*YOUR ASSIGNMENT*.
Having located "At what coordinates", write out its line and the remaining lines of the material exactly, the last one included, but not the pictures.

START DATA RECORDS

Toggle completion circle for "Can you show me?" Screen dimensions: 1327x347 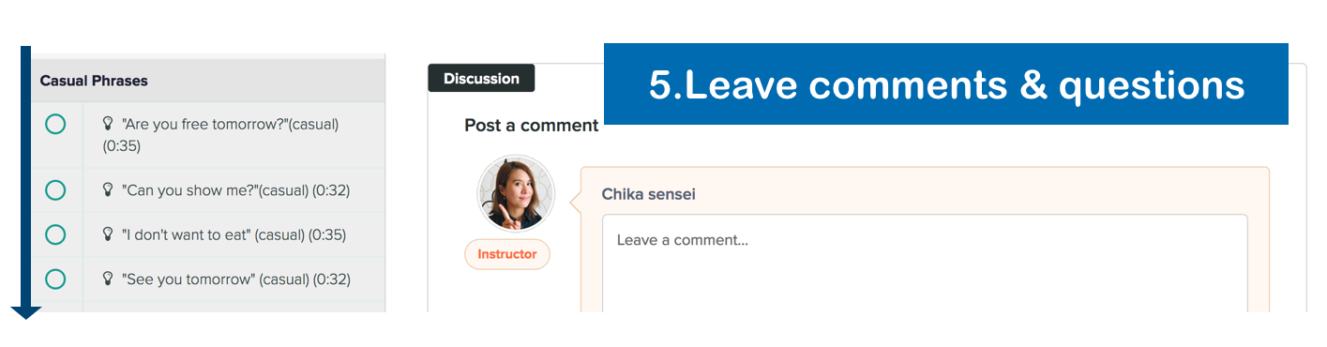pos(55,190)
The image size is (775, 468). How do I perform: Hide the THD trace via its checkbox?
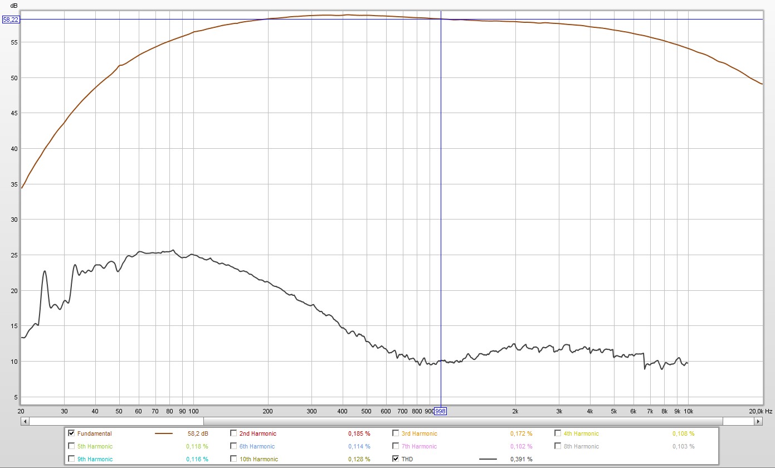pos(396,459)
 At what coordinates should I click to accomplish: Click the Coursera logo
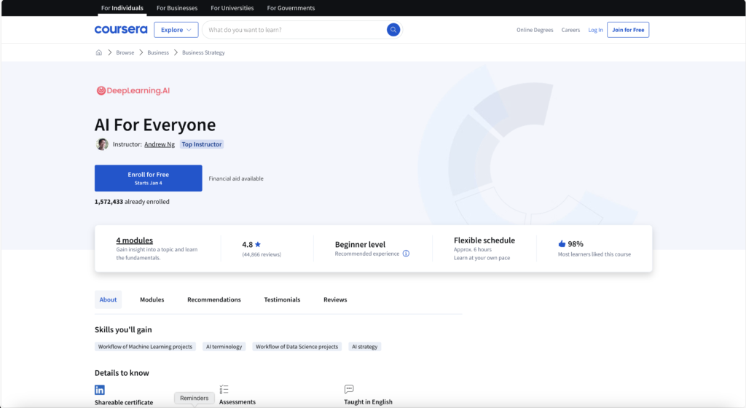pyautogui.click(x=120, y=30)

END DATA RECORDS

*ANSWER SECTION*.
 At what coordinates should I click to accomplish: Click the Coursera logo
pyautogui.click(x=120, y=30)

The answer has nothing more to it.